(Problems to work on)
- 1) Check each statement against the passage below on Duflo's Nobel Prize and answer yes or no. Support each answer with the deciding words of the passage, quoted exactly.
(a) Duflo spoke to the Royal Swedish Academy of Sciences by telephone.
(b) Macron said the prize shows that French economists are among the best in the world.
(c) Duflo said her goal was to base the fight against poverty on personal experience.
- 2) Proceed with the passage below on Duflo's Nobel Prize, picking up after its final sentence.

Responding by telephone to the Royal Swedish Academy of Sciences, Duflo explained that she received the prize "at an extremely opportune and important time" and hoped that it would "inspire many, many other women to continue working and many other men to give them the respect that they deserve, like every single human being." She also revealed that she wanted to use the award as a "megaphone" in her fighting efforts to tackle poverty and to improve children's education.

French President Emmanuel Macron offered his congratulations: "Duflo's magnificent Nobel Prize is a reminder that French economists are currently among the best in the world and shows that research in that field can have concrete impact on human welfare."

Much of the discussion related to the prize shared by Duflo and her co-laureates focused on their influential use of randomized controlled trials in designing their experiments. Summarizing the research approach which she had utilized along with Banerjee and Kremer, Duflo said simply, "Our goal is to make sure that the fight against poverty is based on scientific evidence."

(Data excerpt)
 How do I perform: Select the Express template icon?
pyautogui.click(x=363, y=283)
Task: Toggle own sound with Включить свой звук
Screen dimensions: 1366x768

(Answers given)
- 1)
(a) Yes: "Responding by telephone to the Royal Swedish Academy of Sciences"
(b) Yes: "a reminder that French economists are currently among the best in the world"
(c) No: "Our goal is to make sure that the fight against poverty is based on scientific evidence."

- 2)
Duflo came under criticism from the Bharatiya Janata Party, a Hindu nationalist party currently in power in India, due to the party's displeasure over her husband Abhijit Banerjee achieving the Nobel Prize. Many within the party derogatorily commented that Banerjee had been preferred by the Nobel committee over other Hindu academicians, due to him marrying a white European woman (viz Duflo), which was in violation of the Hindu preference for endogamy.

===Other awards===
- Duflo was awarded the Elaine Bennett Research Prize by the American Economic Association in 2002, which honours a female economist under 40 who has made outstanding contributions in any field of economic research.
- In 2005, the think tank Cercle des économistes awarded her the Best Young French Economist prize.
- In 2008, The Economist listed Duflo as one of the top eight young economists in the world.
- In May 2008, the American magazine Foreign Policy named her as one of the top 100 public intellectuals in the world.
- In 2009, she was named a MacArthur Foundation Fellow, otherwise known as a "genius" grant. She is also a fellow of the American Academy of Arts and Sciences since 2009. Also in 2009, she was selected as the first recipient of the Calvó-Armengol International Prize, which awarded every two years to a top researcher in Economics or the social sciences aged 40 or younger for contributions to the theory and comprehension of the mechanisms of social interaction.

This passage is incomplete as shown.